Thursday, July 12, 2018
STARS: Ruth Bader Ginsburg
DIRECTOR: Julie Cohen, Betsy West
She is known as "Notorious RBG," and she's a rock star. She's also as U.S. Supreme Court justice. Vilified by the right, revered by the left (and respected by a good deal of moderates, I imagine, who tend to have more of an open mind on things), Ruth Bader Ginsburg has been a champion for equal rights and human decency from the beginning. RBG, the reverential documentary on her life and career, leaves few stones unturned in presenting her story.
The film begins with a montage of right-wing politicians and talk show hosts hurling insults and epithets.
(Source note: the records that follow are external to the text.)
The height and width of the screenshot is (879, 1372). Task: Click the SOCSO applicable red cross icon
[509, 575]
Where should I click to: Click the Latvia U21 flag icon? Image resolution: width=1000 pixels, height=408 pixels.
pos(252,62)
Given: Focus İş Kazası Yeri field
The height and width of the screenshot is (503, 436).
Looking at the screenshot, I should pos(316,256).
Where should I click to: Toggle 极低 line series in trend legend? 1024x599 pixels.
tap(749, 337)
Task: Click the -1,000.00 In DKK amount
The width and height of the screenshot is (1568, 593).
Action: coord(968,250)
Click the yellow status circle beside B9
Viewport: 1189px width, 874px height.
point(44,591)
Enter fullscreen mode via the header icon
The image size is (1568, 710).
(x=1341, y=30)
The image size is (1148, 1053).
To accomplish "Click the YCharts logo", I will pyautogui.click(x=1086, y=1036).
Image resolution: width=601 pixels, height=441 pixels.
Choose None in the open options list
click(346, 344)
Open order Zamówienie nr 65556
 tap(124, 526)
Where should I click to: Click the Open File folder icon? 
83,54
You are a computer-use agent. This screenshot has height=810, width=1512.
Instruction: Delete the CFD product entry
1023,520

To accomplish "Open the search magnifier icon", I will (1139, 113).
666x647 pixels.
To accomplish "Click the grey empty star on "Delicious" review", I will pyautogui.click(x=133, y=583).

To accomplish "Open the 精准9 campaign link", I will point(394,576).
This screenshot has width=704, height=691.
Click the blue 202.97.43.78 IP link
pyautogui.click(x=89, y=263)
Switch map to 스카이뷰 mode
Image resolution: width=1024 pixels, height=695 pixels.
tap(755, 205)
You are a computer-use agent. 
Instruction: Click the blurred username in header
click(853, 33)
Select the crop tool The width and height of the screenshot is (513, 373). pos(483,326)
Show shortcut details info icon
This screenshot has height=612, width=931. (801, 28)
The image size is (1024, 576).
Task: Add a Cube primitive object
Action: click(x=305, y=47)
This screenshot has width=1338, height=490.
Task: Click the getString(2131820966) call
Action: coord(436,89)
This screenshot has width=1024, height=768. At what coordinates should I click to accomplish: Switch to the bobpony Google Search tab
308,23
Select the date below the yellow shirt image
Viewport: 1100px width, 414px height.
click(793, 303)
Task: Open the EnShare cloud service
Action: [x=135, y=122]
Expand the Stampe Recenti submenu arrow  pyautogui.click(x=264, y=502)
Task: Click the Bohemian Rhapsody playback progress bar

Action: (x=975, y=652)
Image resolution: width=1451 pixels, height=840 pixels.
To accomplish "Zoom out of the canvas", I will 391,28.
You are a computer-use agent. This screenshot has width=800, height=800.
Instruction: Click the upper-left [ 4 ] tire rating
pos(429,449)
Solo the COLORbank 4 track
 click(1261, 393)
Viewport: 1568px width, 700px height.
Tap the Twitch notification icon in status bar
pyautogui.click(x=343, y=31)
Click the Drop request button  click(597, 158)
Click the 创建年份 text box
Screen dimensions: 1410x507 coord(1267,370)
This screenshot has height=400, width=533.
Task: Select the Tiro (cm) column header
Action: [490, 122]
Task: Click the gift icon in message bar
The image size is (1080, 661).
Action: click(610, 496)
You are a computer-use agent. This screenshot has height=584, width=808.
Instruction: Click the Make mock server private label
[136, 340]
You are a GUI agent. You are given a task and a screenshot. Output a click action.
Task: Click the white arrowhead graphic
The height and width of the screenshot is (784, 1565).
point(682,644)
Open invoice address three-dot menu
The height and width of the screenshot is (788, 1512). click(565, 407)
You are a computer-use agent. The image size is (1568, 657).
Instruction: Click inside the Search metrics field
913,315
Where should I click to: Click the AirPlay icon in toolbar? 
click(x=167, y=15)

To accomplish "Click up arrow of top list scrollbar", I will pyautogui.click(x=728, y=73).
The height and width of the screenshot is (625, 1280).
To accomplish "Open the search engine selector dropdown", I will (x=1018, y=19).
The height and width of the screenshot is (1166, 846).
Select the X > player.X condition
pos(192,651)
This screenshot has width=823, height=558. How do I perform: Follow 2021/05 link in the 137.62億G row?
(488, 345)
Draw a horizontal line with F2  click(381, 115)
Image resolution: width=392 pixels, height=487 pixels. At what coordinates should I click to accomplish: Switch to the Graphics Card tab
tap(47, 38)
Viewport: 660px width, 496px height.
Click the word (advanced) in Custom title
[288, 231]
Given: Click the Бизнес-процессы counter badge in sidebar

It then goes on to show you who she really is. Nice touch, I thought. As documentaries go, RBG is rather austere (could have used a bit more stirring music, I felt), with interviews from the likes of Bill Clinton, Gloria Steinem, NPR contributor Nina Totenberg, and the late conservative justice Antonin Scalia. Of particular interest is Bader's close friendship with Scalia. They had a fondness for each other that transcended political lines. There is a clip showing them riding an elephant together, one of the numerous humorous touches sprinkled throughout the film.
There is even a romantic element, with archival footage and background on her late husband Marty Ginsburg and their times together. And here's the answer to the question that has been in the back of your mind, so admit it. Ruth Bader Ginsburg was a strikingly attractive woman in her youth. (So any subsequent biopic that might be made about Ms. Ginsburg, they can go ahead and put Julia Roberts in there to play her.) Now in her mid eighties, Ruth Ginsburg is a warrior. She does a fitness routine that would shame most younger folks.
Today, with the U. S Supreme Court irretrievably (in our lifetime) skewed to the political right, Ruth Bader Ginsburg will stand, in many cases I suspect, as a lone dissenting opinion--and that is the melancholic undertone that kept haunting me throughout this film. For I don't see how anyone, regardless of political leanings, could come away from RBG without the impression that there is one word that best describes Ruth Bader Ginsburg. And that word is integrity.
Grade: B +
Monday, July 2, 2018
STARS: Ed Helms, Jeremy Renner, Jon Hamm, Jake Johnson, Kevin Sable, Isla Fisher
DIRECTOR: Jeff Tomsic
There's a playfully suggestive song that goes back to the early fifties called, "It Ain't The Meat It's The Motion." Turn that little pearl of prurient profundity onto its head and you've got the new comedy, Tag--a wild romp of a film that's 's filled with cartoonish sight gags (they run, they tackle each other, they smash up shit)--lots of motion but no meat, or food for thought. That is, until the last third of the movie, when it redeems itself...at least to where I didn't have to give it a totally crappy rating. More on that in a moment.
Five "adult" men (played by Ed Helms, Jon Hamm, Jeremy Renner, Jake Johnson, and Kevin Sable) get together each May and continue a long-standing tradition, a game of tag they've been playing since the first grade! But like many of the games people play (politics and the like), it has gotten out of hand, and now nothing else matters but to win the game. The current objective is to take down the one group member, Jerry (Jeremy Renner), who incredibly has never been tagged. A plan has been set in motion to get him at his wedding on the last day of the month, figuring he'll be a sitting duck. But Jerry is clever as an elusive Soviet agent--giving Tag the feel of a spy thriller on laughing gas.
Just when you think that the crazy chase is all the substance this movie has--they'll get him or they won't--the group members must suddenly face their own consciences, as in when does the relentless pursuit of an objective (or an ideology, perhaps) come into conflict with one's sense of human decency? And which one wins out? And that, kiddies, is nothing less than the moral dilemma America is faced with at the moment. So there's more to Tag than initially meets the eye.
But it comes too little too late to save this film from the Mediocrity Hall Of Fame. All the slapstick gets tedious after a while, and I was left with a hunger for a little more meat and a lot less motion.
Tag makes Animal House look like Gone With The Wind. Or, for those of you unfamiliar with those two classics, Tag sucks the big one. Unlike Tim, I found no redeeming features in this turkey. The subtitle should have been 'Peter Pans On Steroids.' How actors like Oscar-nominee Jeremy Renner (The Hurt Locker) and Golden Globe winner Jon Hamm (Mad Men) got talked into doing this movie is as unbelievable to me as the movie itself.
I wish I could find something positive to say. I can't. I really wanted to walk out of this one before it ended but someone had said the real men the story was based on were shown at the end. And they were: paunchy, forgettable-looking guys. Playing tag was probably the highlight of their lives. But it certainly wasn't mine!
And Isla Fisher should be ashamed of herself for playing the competitive harpie married to Ed Helms' character. Her foul-mouthed mega-aggressive persona set back the image of a liberated woman by centuries. Yuk!
So my advice? Don't waste your money.